Problem description> Set the data down again, exactly as it reads, but without the pictures.
[[ Exercise data open ]]
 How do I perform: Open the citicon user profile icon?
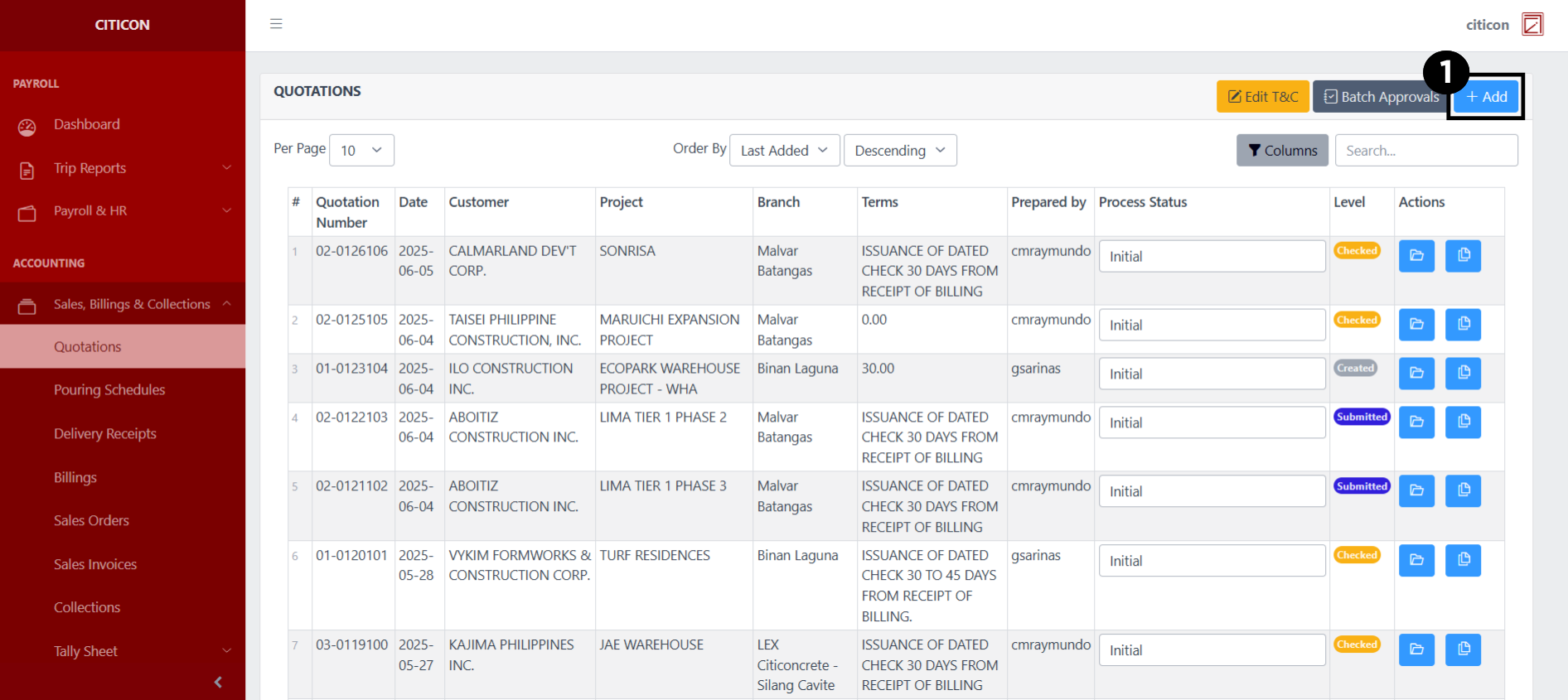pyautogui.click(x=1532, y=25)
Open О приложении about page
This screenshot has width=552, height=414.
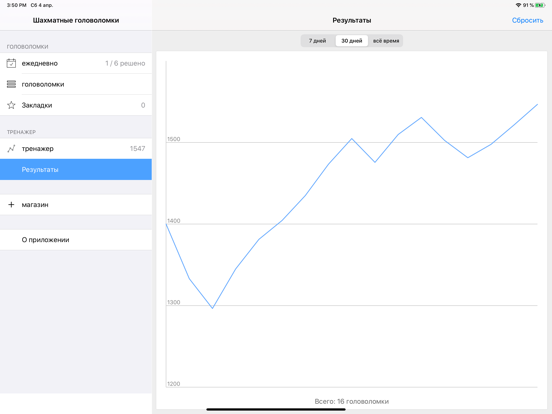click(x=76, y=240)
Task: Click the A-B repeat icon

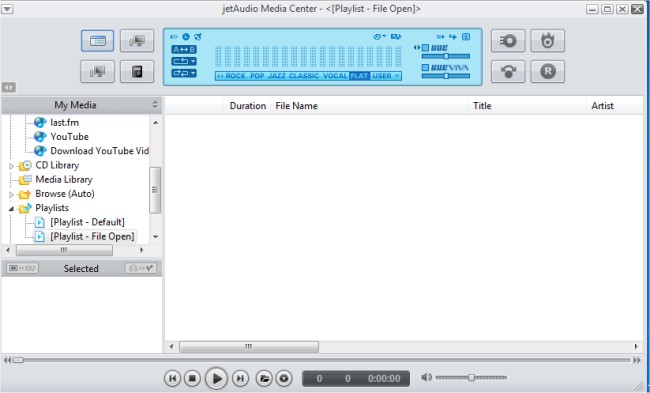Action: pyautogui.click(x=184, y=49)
[[ Exercise data closed ]]
Your solution>
 How do I perform: Open the citicon user profile icon?
pyautogui.click(x=1532, y=25)
Open О приложении about page
This screenshot has width=552, height=414.
click(x=76, y=240)
Task: Click the A-B repeat icon

Action: pyautogui.click(x=184, y=49)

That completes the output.